[About this task]
The response must restate the data exactly, with nothing left out.

[Available data]
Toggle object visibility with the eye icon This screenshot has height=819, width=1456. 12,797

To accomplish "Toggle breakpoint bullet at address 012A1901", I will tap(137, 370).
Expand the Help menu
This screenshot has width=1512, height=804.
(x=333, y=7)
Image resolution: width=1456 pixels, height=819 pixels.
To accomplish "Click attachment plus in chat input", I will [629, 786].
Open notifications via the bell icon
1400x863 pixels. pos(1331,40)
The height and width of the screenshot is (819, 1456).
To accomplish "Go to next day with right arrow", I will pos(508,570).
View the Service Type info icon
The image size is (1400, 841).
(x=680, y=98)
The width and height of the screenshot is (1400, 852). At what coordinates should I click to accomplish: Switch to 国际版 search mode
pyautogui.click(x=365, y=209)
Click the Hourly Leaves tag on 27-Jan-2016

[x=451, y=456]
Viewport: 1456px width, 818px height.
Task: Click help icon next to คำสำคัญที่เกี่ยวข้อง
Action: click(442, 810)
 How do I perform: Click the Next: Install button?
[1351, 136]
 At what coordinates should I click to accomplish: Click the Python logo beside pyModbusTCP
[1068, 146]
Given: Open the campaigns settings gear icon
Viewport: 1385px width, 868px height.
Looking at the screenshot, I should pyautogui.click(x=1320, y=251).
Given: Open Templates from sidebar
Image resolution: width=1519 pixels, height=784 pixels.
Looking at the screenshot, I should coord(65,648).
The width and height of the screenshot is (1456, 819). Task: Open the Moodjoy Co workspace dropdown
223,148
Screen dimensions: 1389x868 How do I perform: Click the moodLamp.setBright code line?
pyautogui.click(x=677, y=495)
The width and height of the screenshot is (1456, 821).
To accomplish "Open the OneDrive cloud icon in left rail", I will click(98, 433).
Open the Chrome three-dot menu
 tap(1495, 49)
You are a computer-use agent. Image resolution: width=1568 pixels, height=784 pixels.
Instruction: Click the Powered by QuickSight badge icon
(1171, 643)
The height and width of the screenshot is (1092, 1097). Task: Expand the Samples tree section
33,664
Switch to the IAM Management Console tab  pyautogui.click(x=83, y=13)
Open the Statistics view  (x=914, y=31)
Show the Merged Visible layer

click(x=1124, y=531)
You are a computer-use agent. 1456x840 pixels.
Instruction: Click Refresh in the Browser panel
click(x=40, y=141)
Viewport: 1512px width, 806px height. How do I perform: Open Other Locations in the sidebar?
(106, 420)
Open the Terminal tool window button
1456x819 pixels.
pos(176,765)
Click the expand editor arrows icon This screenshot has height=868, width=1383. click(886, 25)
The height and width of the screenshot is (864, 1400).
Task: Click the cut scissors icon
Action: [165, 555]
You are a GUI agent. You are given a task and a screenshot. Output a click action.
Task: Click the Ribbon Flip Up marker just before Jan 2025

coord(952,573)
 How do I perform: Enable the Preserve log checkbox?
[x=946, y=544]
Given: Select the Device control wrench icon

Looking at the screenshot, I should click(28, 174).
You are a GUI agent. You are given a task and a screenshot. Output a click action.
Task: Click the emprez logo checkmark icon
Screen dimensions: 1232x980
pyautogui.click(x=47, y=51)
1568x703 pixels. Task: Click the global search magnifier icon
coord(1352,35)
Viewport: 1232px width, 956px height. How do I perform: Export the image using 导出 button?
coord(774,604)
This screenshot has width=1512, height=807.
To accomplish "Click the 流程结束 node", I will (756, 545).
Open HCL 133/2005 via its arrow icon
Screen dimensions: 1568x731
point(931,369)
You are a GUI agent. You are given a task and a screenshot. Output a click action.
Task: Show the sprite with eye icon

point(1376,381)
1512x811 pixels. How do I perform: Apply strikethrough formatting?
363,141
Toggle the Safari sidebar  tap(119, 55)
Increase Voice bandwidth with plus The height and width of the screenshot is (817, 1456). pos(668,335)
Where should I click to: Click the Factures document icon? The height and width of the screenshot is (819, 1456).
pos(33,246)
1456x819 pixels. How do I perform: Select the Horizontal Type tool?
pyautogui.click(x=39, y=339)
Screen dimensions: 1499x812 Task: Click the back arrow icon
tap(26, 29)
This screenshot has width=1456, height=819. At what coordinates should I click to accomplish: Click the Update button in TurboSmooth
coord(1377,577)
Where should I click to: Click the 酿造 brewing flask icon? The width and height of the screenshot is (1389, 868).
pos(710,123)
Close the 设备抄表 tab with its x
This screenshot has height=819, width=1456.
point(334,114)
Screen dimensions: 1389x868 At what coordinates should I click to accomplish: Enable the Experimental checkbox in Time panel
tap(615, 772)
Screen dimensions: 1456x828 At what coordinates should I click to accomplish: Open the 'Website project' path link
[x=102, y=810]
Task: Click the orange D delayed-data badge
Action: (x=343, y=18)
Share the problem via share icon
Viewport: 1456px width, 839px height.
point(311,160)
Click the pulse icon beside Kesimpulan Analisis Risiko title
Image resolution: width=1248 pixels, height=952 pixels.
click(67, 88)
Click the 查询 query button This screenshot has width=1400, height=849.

[Your solution]
Toggle object visibility with the eye icon This screenshot has height=819, width=1456. 12,797

To accomplish "Toggle breakpoint bullet at address 012A1901", I will tap(137, 370).
Expand the Help menu
This screenshot has width=1512, height=804.
(x=333, y=7)
Image resolution: width=1456 pixels, height=819 pixels.
To accomplish "Click attachment plus in chat input", I will [629, 786].
Open notifications via the bell icon
1400x863 pixels. pos(1331,40)
The height and width of the screenshot is (819, 1456).
To accomplish "Go to next day with right arrow", I will pos(508,570).
View the Service Type info icon
The image size is (1400, 841).
(x=680, y=98)
The width and height of the screenshot is (1400, 852). At what coordinates should I click to accomplish: Switch to 国际版 search mode
pyautogui.click(x=365, y=209)
Click the Hourly Leaves tag on 27-Jan-2016

[x=451, y=456]
Viewport: 1456px width, 818px height.
Task: Click help icon next to คำสำคัญที่เกี่ยวข้อง
Action: click(442, 810)
 How do I perform: Click the Next: Install button?
[1351, 136]
 At what coordinates should I click to accomplish: Click the Python logo beside pyModbusTCP
[1068, 146]
Given: Open the campaigns settings gear icon
Viewport: 1385px width, 868px height.
Looking at the screenshot, I should pyautogui.click(x=1320, y=251).
Given: Open Templates from sidebar
Image resolution: width=1519 pixels, height=784 pixels.
Looking at the screenshot, I should coord(65,648).
The width and height of the screenshot is (1456, 819). Task: Open the Moodjoy Co workspace dropdown
223,148
Screen dimensions: 1389x868 How do I perform: Click the moodLamp.setBright code line?
pyautogui.click(x=677, y=495)
The width and height of the screenshot is (1456, 821).
To accomplish "Open the OneDrive cloud icon in left rail", I will click(98, 433).
Open the Chrome three-dot menu
 tap(1495, 49)
You are a computer-use agent. Image resolution: width=1568 pixels, height=784 pixels.
Instruction: Click the Powered by QuickSight badge icon
(1171, 643)
The height and width of the screenshot is (1092, 1097). Task: Expand the Samples tree section
33,664
Switch to the IAM Management Console tab  pyautogui.click(x=83, y=13)
Open the Statistics view  (x=914, y=31)
Show the Merged Visible layer

click(x=1124, y=531)
You are a computer-use agent. 1456x840 pixels.
Instruction: Click Refresh in the Browser panel
click(x=40, y=141)
Viewport: 1512px width, 806px height. How do I perform: Open Other Locations in the sidebar?
(106, 420)
Open the Terminal tool window button
1456x819 pixels.
pos(176,765)
Click the expand editor arrows icon This screenshot has height=868, width=1383. click(886, 25)
The height and width of the screenshot is (864, 1400).
Task: Click the cut scissors icon
Action: [165, 555]
You are a GUI agent. You are given a task and a screenshot. Output a click action.
Task: Click the Ribbon Flip Up marker just before Jan 2025

coord(952,573)
 How do I perform: Enable the Preserve log checkbox?
[x=946, y=544]
Given: Select the Device control wrench icon

Looking at the screenshot, I should click(28, 174).
You are a GUI agent. You are given a task and a screenshot. Output a click action.
Task: Click the emprez logo checkmark icon
Screen dimensions: 1232x980
pyautogui.click(x=47, y=51)
1568x703 pixels. Task: Click the global search magnifier icon
coord(1352,35)
Viewport: 1232px width, 956px height. How do I perform: Export the image using 导出 button?
coord(774,604)
This screenshot has width=1512, height=807.
To accomplish "Click the 流程结束 node", I will (756, 545).
Open HCL 133/2005 via its arrow icon
Screen dimensions: 1568x731
point(931,369)
You are a GUI agent. You are given a task and a screenshot. Output a click action.
Task: Show the sprite with eye icon

point(1376,381)
1512x811 pixels. How do I perform: Apply strikethrough formatting?
363,141
Toggle the Safari sidebar  tap(119, 55)
Increase Voice bandwidth with plus The height and width of the screenshot is (817, 1456). pos(668,335)
Where should I click to: Click the Factures document icon? The height and width of the screenshot is (819, 1456).
pos(33,246)
1456x819 pixels. How do I perform: Select the Horizontal Type tool?
pyautogui.click(x=39, y=339)
Screen dimensions: 1499x812 Task: Click the back arrow icon
tap(26, 29)
This screenshot has width=1456, height=819. At what coordinates should I click to accomplish: Click the Update button in TurboSmooth
coord(1377,577)
Where should I click to: Click the 酿造 brewing flask icon? The width and height of the screenshot is (1389, 868).
pos(710,123)
Close the 设备抄表 tab with its x
This screenshot has height=819, width=1456.
point(334,114)
Screen dimensions: 1389x868 At what coordinates should I click to accomplish: Enable the Experimental checkbox in Time panel
tap(615, 772)
Screen dimensions: 1456x828 At what coordinates should I click to accomplish: Open the 'Website project' path link
[x=102, y=810]
Task: Click the orange D delayed-data badge
Action: (x=343, y=18)
Share the problem via share icon
Viewport: 1456px width, 839px height.
point(311,160)
Click the pulse icon beside Kesimpulan Analisis Risiko title
Image resolution: width=1248 pixels, height=952 pixels.
click(67, 88)
Click the 查询 query button This screenshot has width=1400, height=849.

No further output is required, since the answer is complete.